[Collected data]
- - - - - - -

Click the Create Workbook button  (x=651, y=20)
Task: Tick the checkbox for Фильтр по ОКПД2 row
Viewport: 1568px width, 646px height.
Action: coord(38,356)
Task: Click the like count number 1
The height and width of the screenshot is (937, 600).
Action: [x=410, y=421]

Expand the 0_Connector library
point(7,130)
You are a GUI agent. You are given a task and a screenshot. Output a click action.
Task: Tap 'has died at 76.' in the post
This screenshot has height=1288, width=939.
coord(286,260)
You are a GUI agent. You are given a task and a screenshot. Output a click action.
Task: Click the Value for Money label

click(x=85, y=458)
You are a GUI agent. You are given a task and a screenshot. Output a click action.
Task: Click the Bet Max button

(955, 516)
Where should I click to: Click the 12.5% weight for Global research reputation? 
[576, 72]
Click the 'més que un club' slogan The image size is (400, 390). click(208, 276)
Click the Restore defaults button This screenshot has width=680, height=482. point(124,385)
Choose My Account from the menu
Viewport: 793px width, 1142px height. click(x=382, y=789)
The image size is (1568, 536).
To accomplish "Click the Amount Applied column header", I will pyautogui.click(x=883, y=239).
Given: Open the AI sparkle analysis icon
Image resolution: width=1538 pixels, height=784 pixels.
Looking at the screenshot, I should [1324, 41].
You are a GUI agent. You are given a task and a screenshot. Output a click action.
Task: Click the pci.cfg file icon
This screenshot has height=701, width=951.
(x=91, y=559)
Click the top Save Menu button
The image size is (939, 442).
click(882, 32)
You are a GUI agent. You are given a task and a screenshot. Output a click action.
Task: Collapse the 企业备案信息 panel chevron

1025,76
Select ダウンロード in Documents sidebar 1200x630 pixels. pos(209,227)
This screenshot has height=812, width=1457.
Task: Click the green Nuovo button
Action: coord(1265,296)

- - - - - - -

Exercise goal.
Copy every record above exactly as it stands.

Response.
Click the Create Workbook button  (x=651, y=20)
Task: Tick the checkbox for Фильтр по ОКПД2 row
Viewport: 1568px width, 646px height.
Action: coord(38,356)
Task: Click the like count number 1
The height and width of the screenshot is (937, 600).
Action: [x=410, y=421]

Expand the 0_Connector library
point(7,130)
You are a GUI agent. You are given a task and a screenshot. Output a click action.
Task: Tap 'has died at 76.' in the post
This screenshot has height=1288, width=939.
coord(286,260)
You are a GUI agent. You are given a task and a screenshot. Output a click action.
Task: Click the Value for Money label

click(x=85, y=458)
You are a GUI agent. You are given a task and a screenshot. Output a click action.
Task: Click the Bet Max button

(955, 516)
Where should I click to: Click the 12.5% weight for Global research reputation? 
[576, 72]
Click the 'més que un club' slogan The image size is (400, 390). click(208, 276)
Click the Restore defaults button This screenshot has width=680, height=482. point(124,385)
Choose My Account from the menu
Viewport: 793px width, 1142px height. click(x=382, y=789)
The image size is (1568, 536).
To accomplish "Click the Amount Applied column header", I will pyautogui.click(x=883, y=239).
Given: Open the AI sparkle analysis icon
Image resolution: width=1538 pixels, height=784 pixels.
Looking at the screenshot, I should [1324, 41].
You are a GUI agent. You are given a task and a screenshot. Output a click action.
Task: Click the pci.cfg file icon
This screenshot has height=701, width=951.
(x=91, y=559)
Click the top Save Menu button
The image size is (939, 442).
click(882, 32)
You are a GUI agent. You are given a task and a screenshot. Output a click action.
Task: Collapse the 企业备案信息 panel chevron

1025,76
Select ダウンロード in Documents sidebar 1200x630 pixels. pos(209,227)
This screenshot has height=812, width=1457.
Task: Click the green Nuovo button
Action: coord(1265,296)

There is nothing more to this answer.